ESBL producing bacteria are often multi-class resistant with multiple resistance genes genetically linked thereby severely limiting susceptibility to available antibiotics.  These can include modifying enzymes (aminoglycosides resistance), alternate folate pathways (trimethoprim/sulfamethoxazole resistance), DNA-gyrase and topoisomerase target mutations (fluoroquinolone resistance).

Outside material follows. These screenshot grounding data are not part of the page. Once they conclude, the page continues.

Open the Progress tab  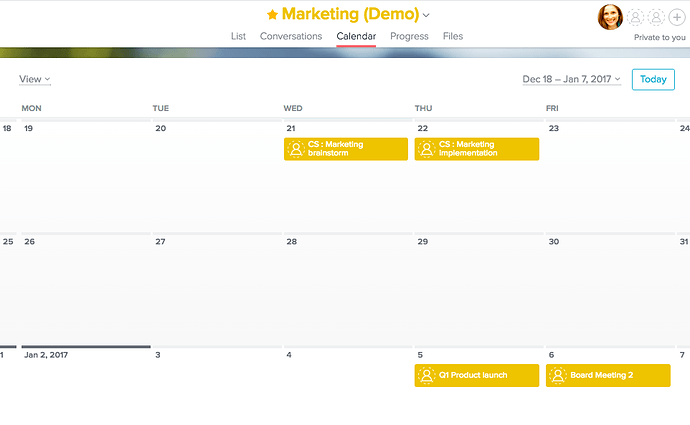coord(409,36)
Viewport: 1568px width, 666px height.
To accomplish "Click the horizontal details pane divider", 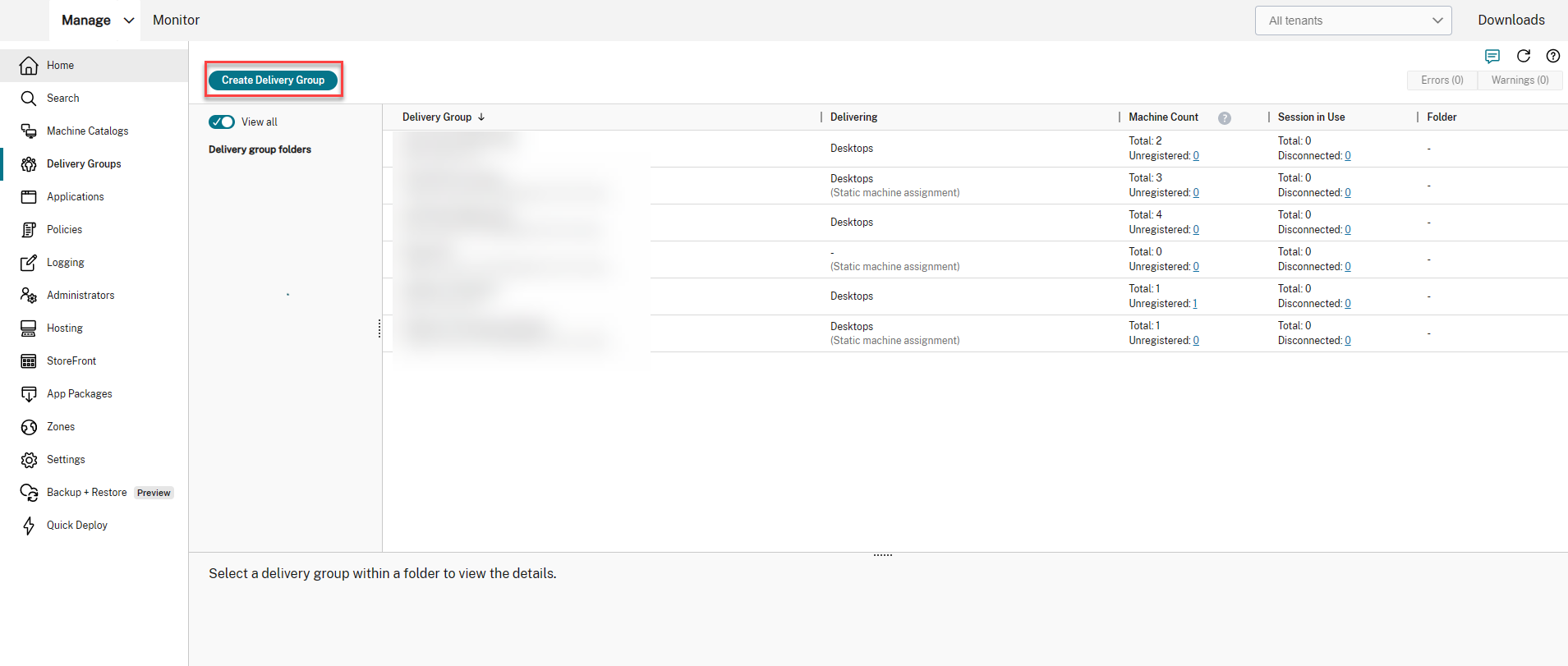I will click(x=882, y=555).
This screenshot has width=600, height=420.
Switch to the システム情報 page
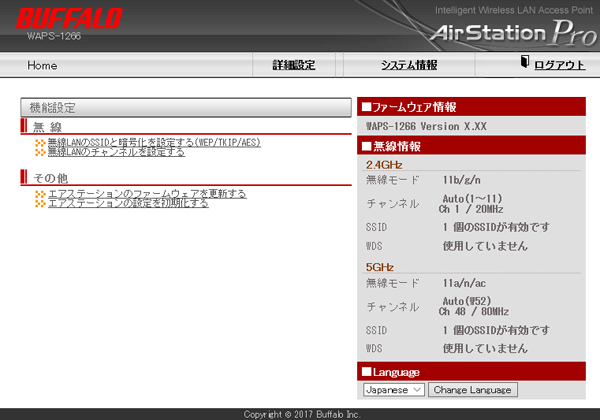[409, 65]
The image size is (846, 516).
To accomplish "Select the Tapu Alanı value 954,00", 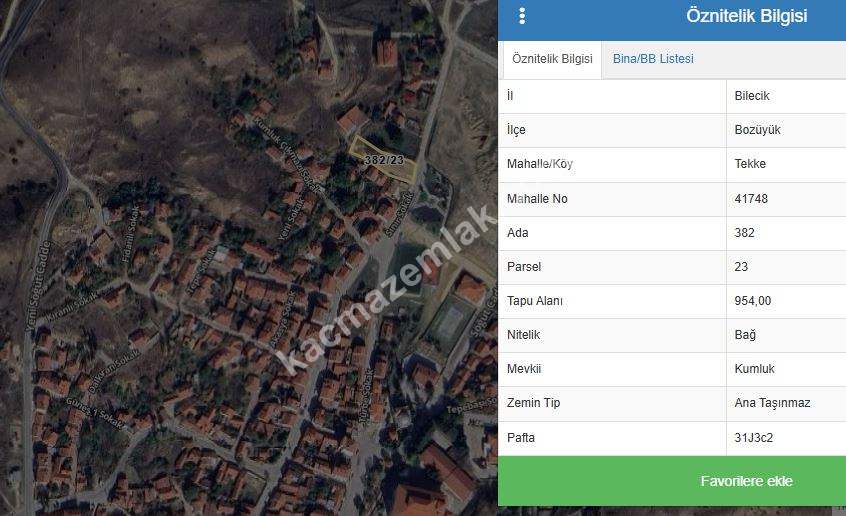I will pos(753,301).
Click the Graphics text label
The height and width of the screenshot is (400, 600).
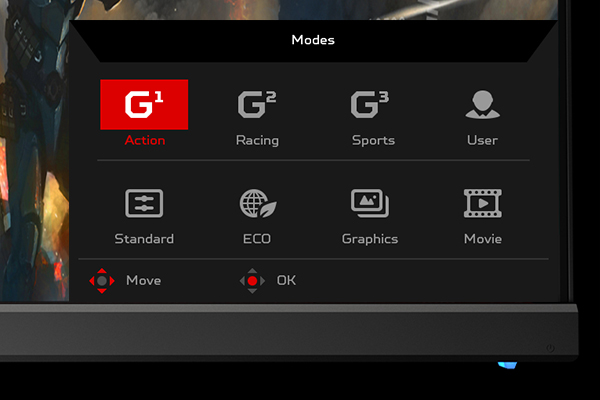(x=370, y=239)
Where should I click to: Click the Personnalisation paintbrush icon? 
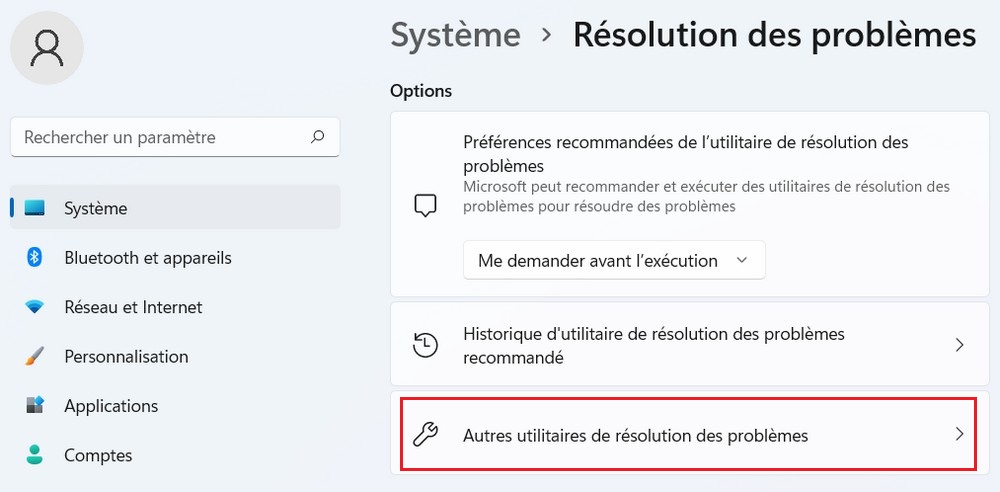(35, 356)
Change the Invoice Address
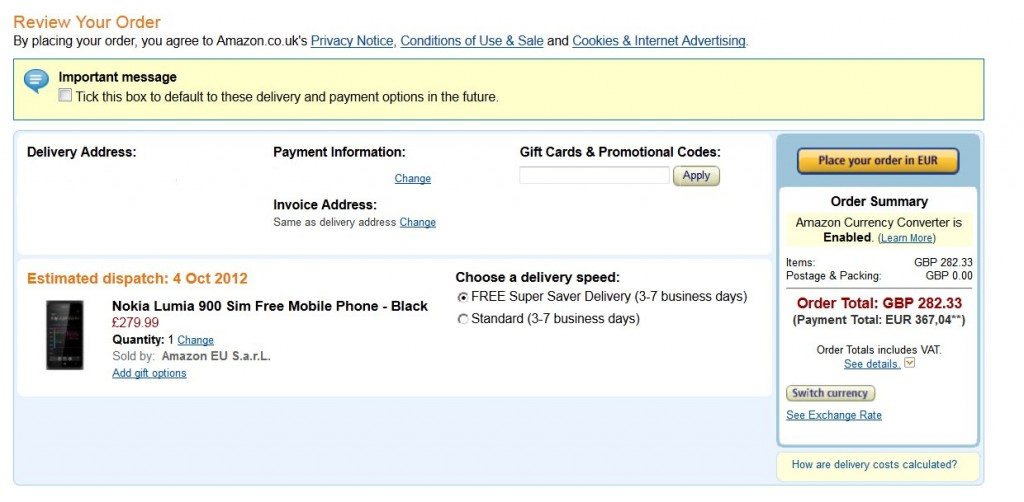1024x502 pixels. (417, 222)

CHALLENGES IN DETECTION OF ESBL-PRODUCING ORGANISMS

Spread of Antibiotic ResistanceThe microbiologic detection of ESBL-producing organisms can be problematic and testing controversial.6  Most physicians, nurse practitioners and physician assistants are not adequately trained to identify a potential ESBL absent a confirmatory test report by a microbiology laboratory.   E. coli, K. pneumoniae, K. oxytoca and P. mirabilis bacteria should be highly susceptible to 3rd generation cephalosporins (MIC<1), 4th generation cephalosporins (MIC<1), aztreonam (MIC<1) and piperacillin/tazobactam (MIC<4).  Deviations from these susceptibility patterns can signal ESBL production.  A variety of gene mutations exist, producing discordant susceptibility results between individual 3rd generation cephalosporins when using routine testing methods. Consider organisms with 3rd or 4th generation cephalosporin MICs > 1 as potential ESBL producing bacteria, until confirmatory testing is performed.

Routine susceptibility testing of an ESBL without confirmatory testing can lead to misleading determinations of susceptibility and subsequent errors in therapy.  ESBLs are not reliably susceptible to aztreonam, 3rd and 4th generation cephalosporins and piperacillin/tazobactam.  Carbapenem antibiotics remain active.  Treatment of an infection with aztreonam, cephalosporin or penicillin antibiotics, even if reported susceptible, can lead to poor outcomes.7  Carbapenem antibiotics when dosed appropriately are preferred treatment.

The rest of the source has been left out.